WHAT YOU WILL DO
For each line in the records that contains "resolution", make a copy.

DATA FOR THIS TASK
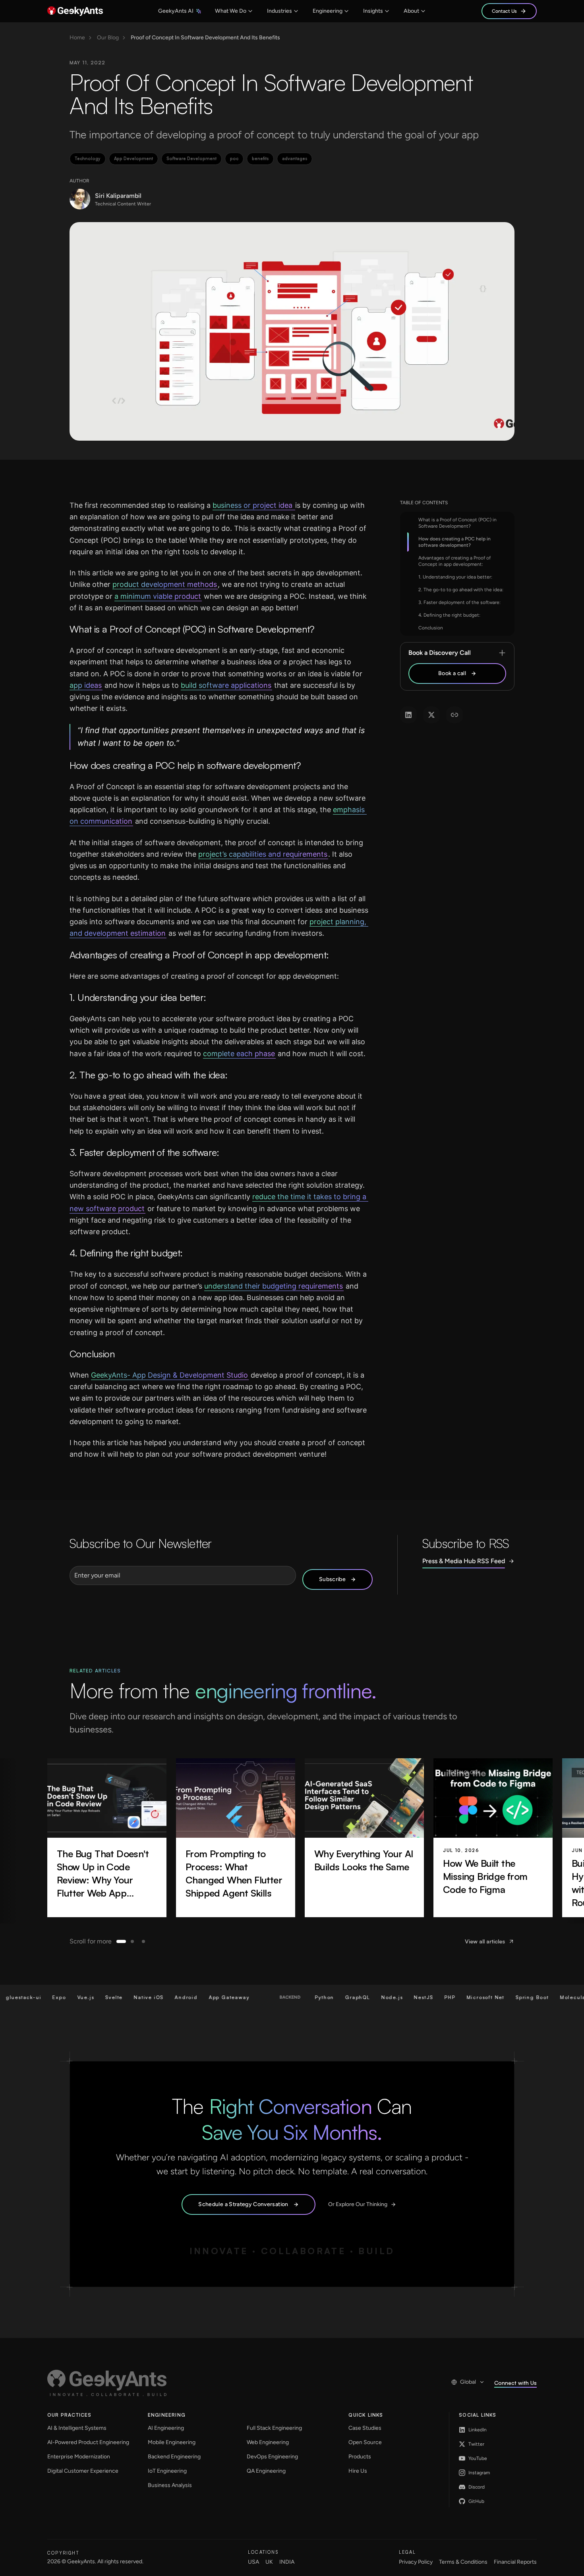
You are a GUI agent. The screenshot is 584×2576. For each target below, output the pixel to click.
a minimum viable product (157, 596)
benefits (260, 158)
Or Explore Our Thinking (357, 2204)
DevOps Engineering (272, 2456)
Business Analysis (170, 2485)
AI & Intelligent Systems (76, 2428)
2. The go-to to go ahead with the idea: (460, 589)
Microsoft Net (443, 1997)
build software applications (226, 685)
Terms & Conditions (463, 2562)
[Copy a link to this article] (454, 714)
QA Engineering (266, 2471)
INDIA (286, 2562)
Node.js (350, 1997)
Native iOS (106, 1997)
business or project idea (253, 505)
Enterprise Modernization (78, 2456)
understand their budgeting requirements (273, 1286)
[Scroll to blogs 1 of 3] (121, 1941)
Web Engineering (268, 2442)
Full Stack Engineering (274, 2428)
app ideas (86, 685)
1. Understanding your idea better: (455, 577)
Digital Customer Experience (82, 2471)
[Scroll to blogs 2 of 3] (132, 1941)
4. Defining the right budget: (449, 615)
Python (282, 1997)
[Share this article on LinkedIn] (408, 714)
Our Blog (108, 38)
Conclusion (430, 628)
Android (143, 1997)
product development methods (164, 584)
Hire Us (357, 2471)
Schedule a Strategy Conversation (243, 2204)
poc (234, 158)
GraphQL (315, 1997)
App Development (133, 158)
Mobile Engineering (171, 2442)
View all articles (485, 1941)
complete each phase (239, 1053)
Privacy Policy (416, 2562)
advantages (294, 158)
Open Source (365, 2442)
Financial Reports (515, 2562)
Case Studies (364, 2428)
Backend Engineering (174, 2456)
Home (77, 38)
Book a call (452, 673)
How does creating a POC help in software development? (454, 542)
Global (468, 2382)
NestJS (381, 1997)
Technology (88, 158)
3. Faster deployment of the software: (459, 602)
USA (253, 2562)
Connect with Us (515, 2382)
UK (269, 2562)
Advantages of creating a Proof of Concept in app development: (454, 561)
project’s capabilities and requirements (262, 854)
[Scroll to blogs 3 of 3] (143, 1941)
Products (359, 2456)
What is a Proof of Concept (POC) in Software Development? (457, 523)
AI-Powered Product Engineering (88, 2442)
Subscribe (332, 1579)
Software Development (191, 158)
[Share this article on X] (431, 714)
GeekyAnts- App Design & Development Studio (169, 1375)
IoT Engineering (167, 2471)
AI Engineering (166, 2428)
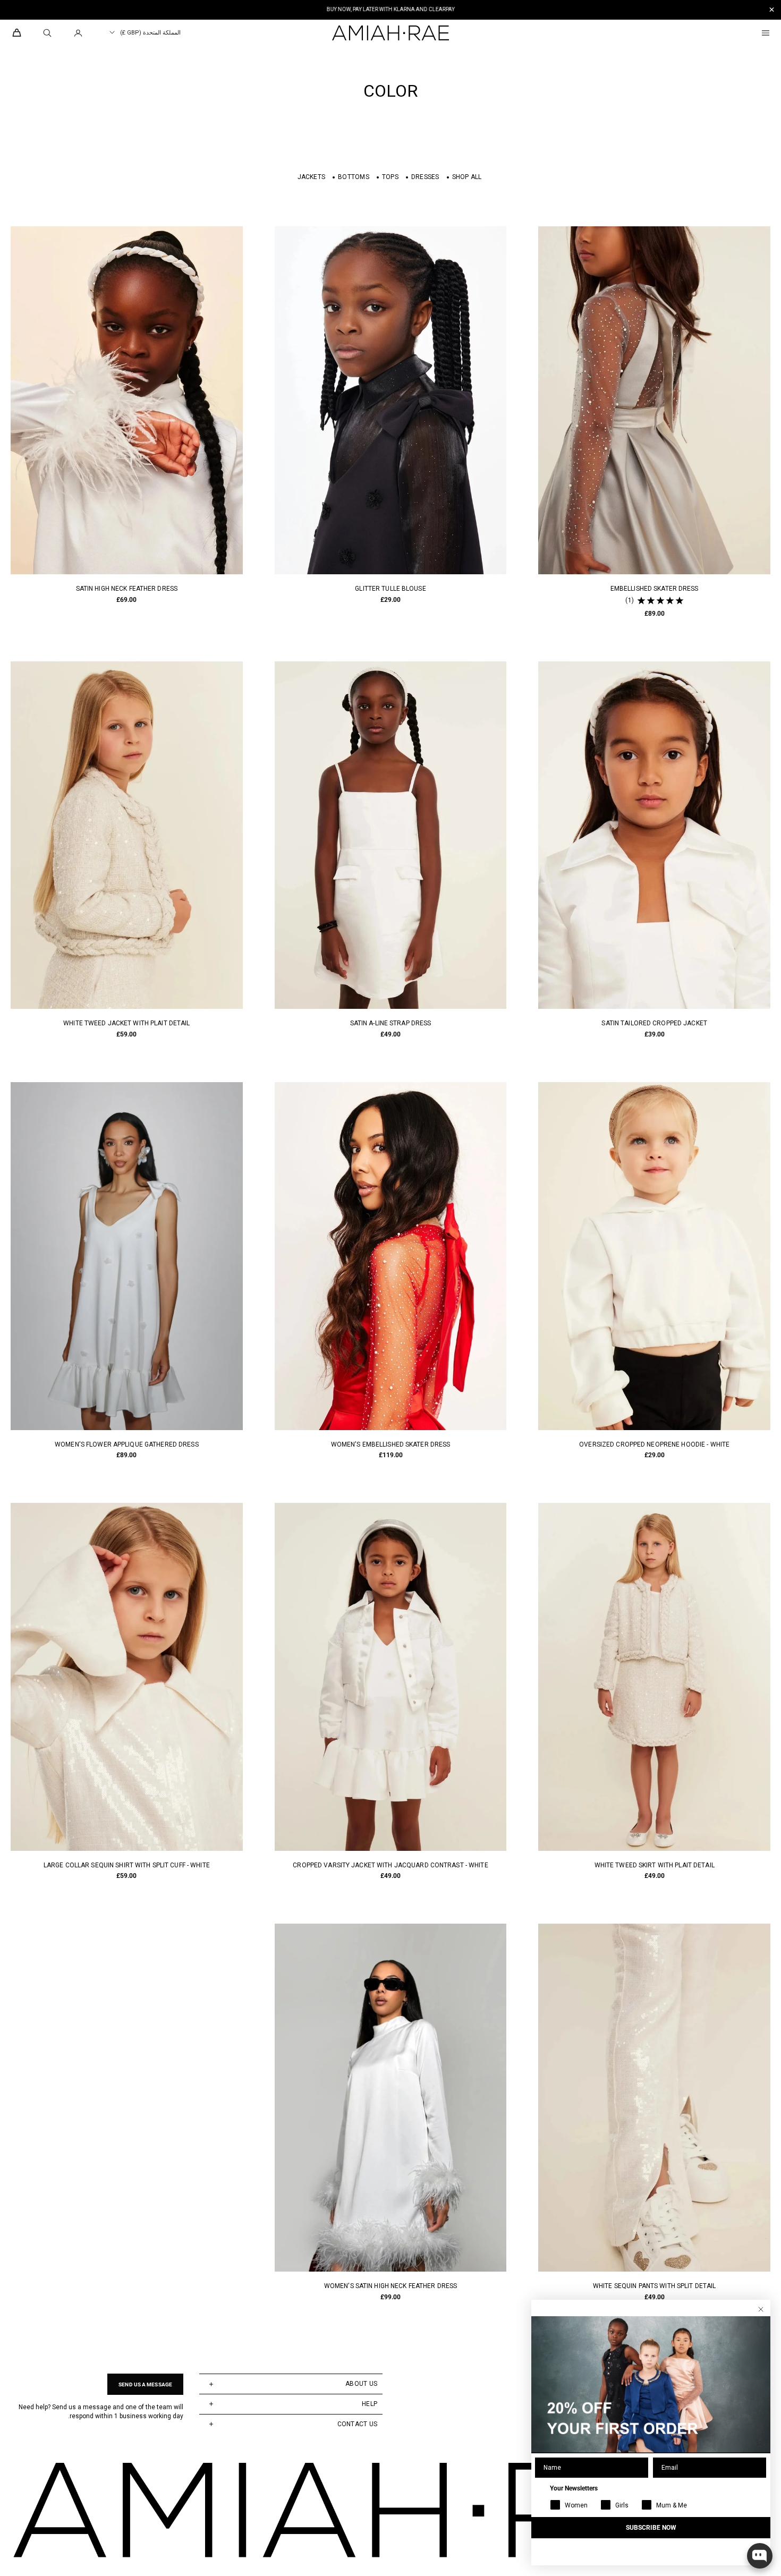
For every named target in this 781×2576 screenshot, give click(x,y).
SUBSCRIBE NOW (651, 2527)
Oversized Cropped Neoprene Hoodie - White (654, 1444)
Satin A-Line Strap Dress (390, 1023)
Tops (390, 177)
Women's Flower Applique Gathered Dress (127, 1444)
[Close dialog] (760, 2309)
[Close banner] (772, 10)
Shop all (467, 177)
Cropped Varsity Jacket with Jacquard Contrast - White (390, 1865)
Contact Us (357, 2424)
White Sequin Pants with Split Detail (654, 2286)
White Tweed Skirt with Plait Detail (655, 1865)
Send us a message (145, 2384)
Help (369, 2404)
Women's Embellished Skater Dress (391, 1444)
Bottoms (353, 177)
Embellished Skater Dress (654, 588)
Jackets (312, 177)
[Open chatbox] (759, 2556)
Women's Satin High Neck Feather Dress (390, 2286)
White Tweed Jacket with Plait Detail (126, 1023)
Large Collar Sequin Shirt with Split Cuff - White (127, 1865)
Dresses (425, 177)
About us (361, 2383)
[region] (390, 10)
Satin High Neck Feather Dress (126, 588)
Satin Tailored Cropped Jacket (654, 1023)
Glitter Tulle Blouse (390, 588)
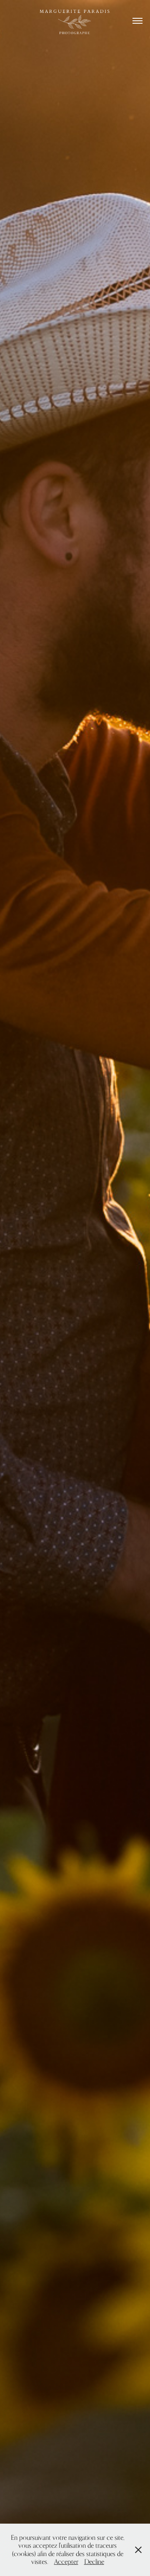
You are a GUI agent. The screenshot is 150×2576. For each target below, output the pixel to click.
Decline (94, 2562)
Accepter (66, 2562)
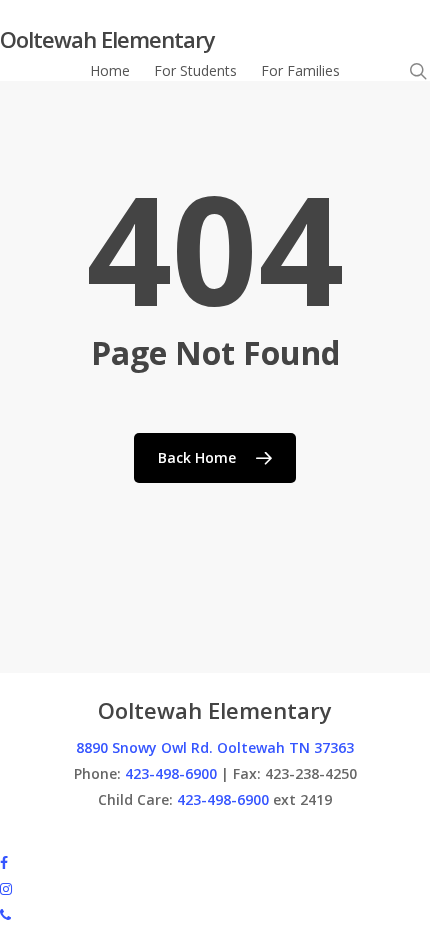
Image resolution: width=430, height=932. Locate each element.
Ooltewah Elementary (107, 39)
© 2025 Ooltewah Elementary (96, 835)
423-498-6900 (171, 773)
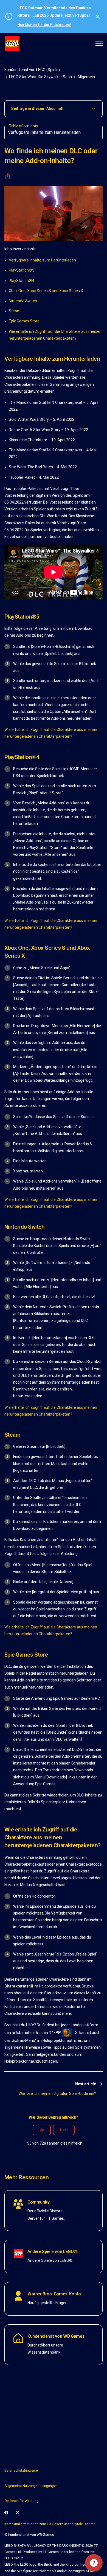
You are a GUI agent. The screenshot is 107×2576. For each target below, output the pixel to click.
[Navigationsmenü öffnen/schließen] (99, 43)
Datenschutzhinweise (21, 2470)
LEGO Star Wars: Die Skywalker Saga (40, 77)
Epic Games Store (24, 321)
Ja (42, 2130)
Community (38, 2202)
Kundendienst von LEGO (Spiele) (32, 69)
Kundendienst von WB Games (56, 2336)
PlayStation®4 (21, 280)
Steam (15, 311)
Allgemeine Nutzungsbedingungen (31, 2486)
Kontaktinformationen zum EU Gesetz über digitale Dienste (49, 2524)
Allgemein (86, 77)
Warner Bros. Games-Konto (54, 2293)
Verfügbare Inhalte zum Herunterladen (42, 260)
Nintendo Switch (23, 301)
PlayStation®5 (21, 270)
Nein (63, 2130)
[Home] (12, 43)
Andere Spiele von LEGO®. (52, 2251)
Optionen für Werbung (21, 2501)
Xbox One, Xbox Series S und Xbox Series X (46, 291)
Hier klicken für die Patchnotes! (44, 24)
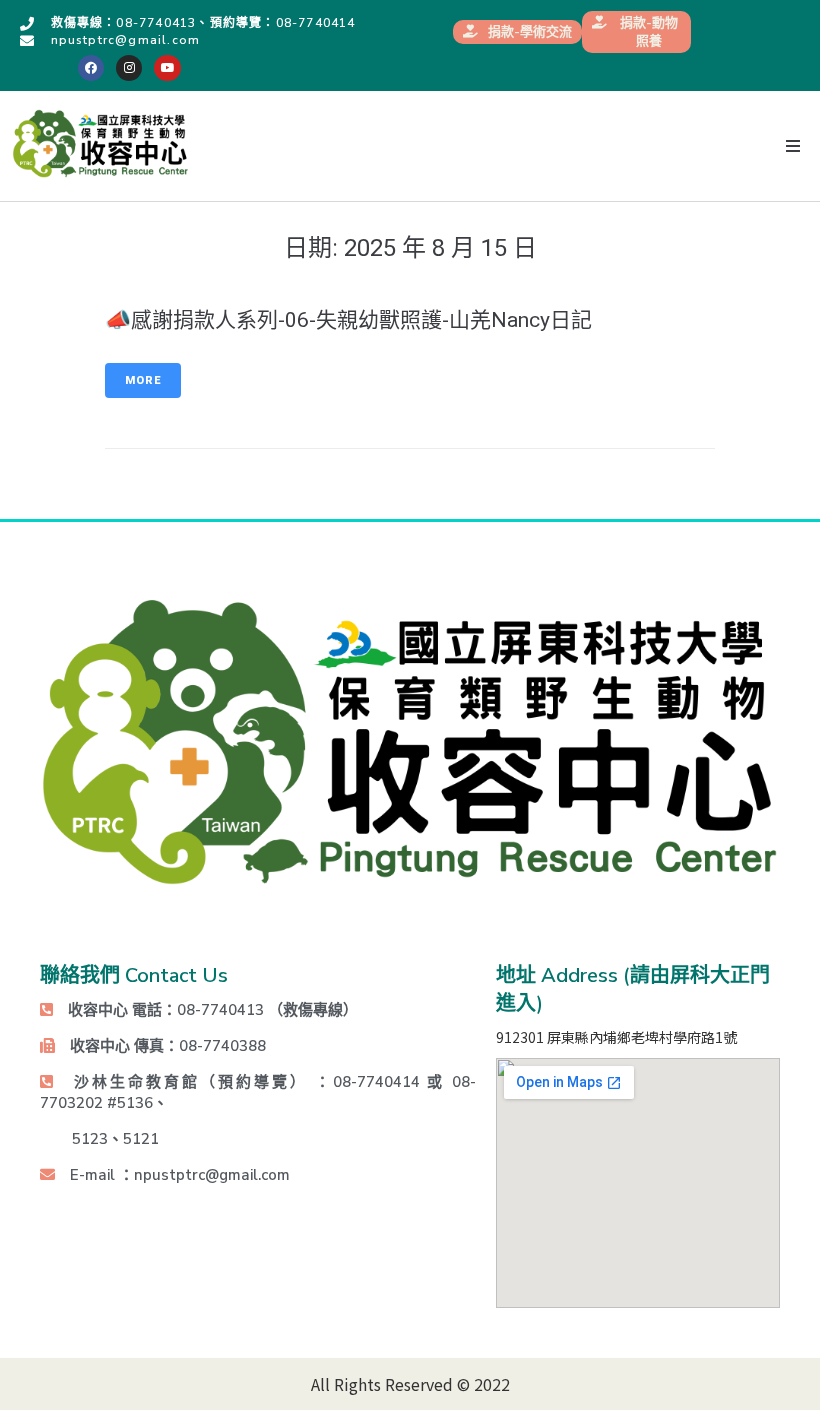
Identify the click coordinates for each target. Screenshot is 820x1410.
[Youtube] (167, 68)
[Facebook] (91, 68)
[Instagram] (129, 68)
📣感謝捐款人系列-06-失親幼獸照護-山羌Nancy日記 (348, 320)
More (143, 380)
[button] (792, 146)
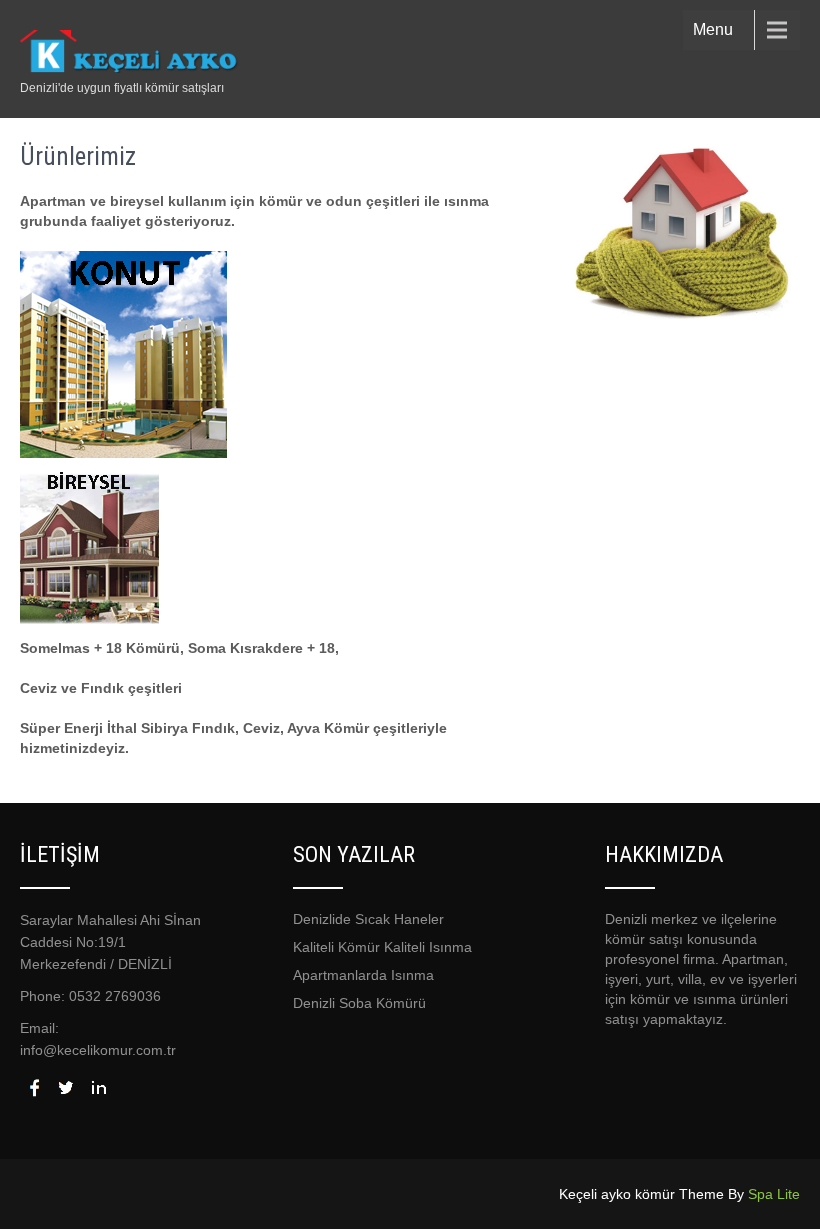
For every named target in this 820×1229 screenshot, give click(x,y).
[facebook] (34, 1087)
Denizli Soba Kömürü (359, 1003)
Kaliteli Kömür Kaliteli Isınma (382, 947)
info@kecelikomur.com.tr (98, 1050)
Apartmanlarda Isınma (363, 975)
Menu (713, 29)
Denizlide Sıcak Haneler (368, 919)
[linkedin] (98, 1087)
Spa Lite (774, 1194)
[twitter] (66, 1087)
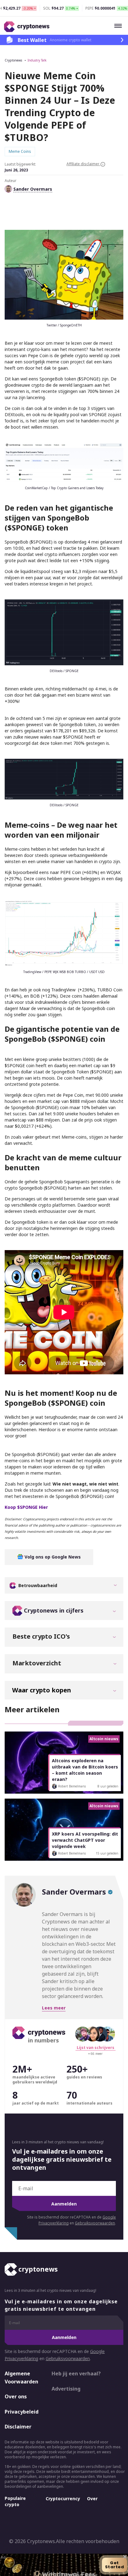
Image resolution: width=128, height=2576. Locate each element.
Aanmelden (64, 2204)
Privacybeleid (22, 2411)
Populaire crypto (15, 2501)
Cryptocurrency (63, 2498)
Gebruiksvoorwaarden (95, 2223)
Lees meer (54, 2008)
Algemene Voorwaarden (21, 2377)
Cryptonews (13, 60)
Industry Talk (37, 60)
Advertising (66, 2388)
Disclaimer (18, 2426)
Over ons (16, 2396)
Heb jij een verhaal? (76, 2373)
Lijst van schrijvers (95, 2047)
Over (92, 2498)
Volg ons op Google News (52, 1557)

WRITTEN SOLUTION
Image resolution: width=430, height=932. Locate each element.
Image resolution: width=128, height=2576. Locate each element.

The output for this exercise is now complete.